What Is Acquisition Premium?
An acquisition premium is a difference between a buyer’s price for a target firm over its assessed fair price. It represents how much the acquiring firm paid more over a company’s fair value. An acquisition premium, called goodwill, is kept on the buyer’s balance sheet as an intangible asset post-acquisition.
Importance of Acquisition Premium
An acquisition premium only arises when the target firm is bought for more than its fair market value. Otherwise, it could be sold for less than its market price. Such a situation will only arise when no other bidder expresses interest in the firm, or the existing shareholders are in immediate need of cash. There are different reasons to pay an acquisition premium, such as:
If other bidders are bidding for the target firm, the buyer may need to pay over the fair market value to ensure their bid wins.
Reluctance by Shareholders
Shareholders may not be willing to sell their shares, especially when it comes to family-owned enterprises. As a result, a premium is paid to make them more willing to sell.
If buyers think their purchase will help them achieve synergies, they will more likely pay a premium to ensure the deal persists.
A buyer may believe that a purchase will give them a unique competitive advantage. For instance, it could provide them with access to unique IP, a highly skilled team and a monopoly over the market.

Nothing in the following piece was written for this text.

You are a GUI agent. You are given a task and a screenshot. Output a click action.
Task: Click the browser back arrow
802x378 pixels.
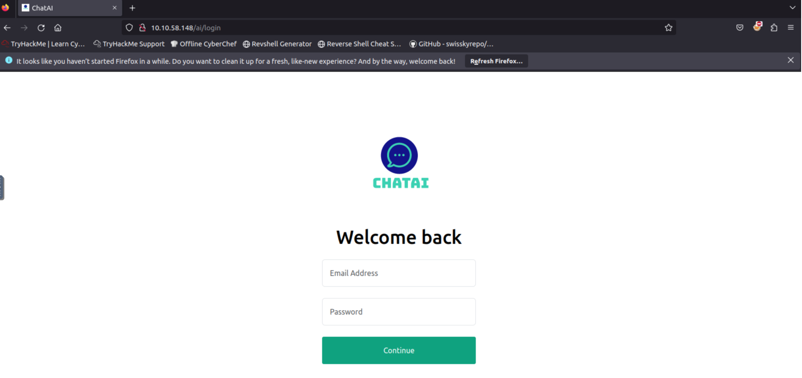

How Does an Acquisition Premium Work?
When a company wants to buy another, it first estimates the target firm’s value. Once it is done with its assessment, it will decide how much it is willing to pay on top of the assessed value to make the deal attractive to its buyers. This is especially so if other firms are interested in buying the target company.
What Exactly Is Goodwill?
Goodwill refers to a firm’s specific intangible assets that include its brand name, stakeholder relations, patents and reputation. Goodwill can go down when the market value of an intangible asset drops below its acquisition costs. A buyer could also buy a firm for less than its fair market value, leading to a negative goodwill balance.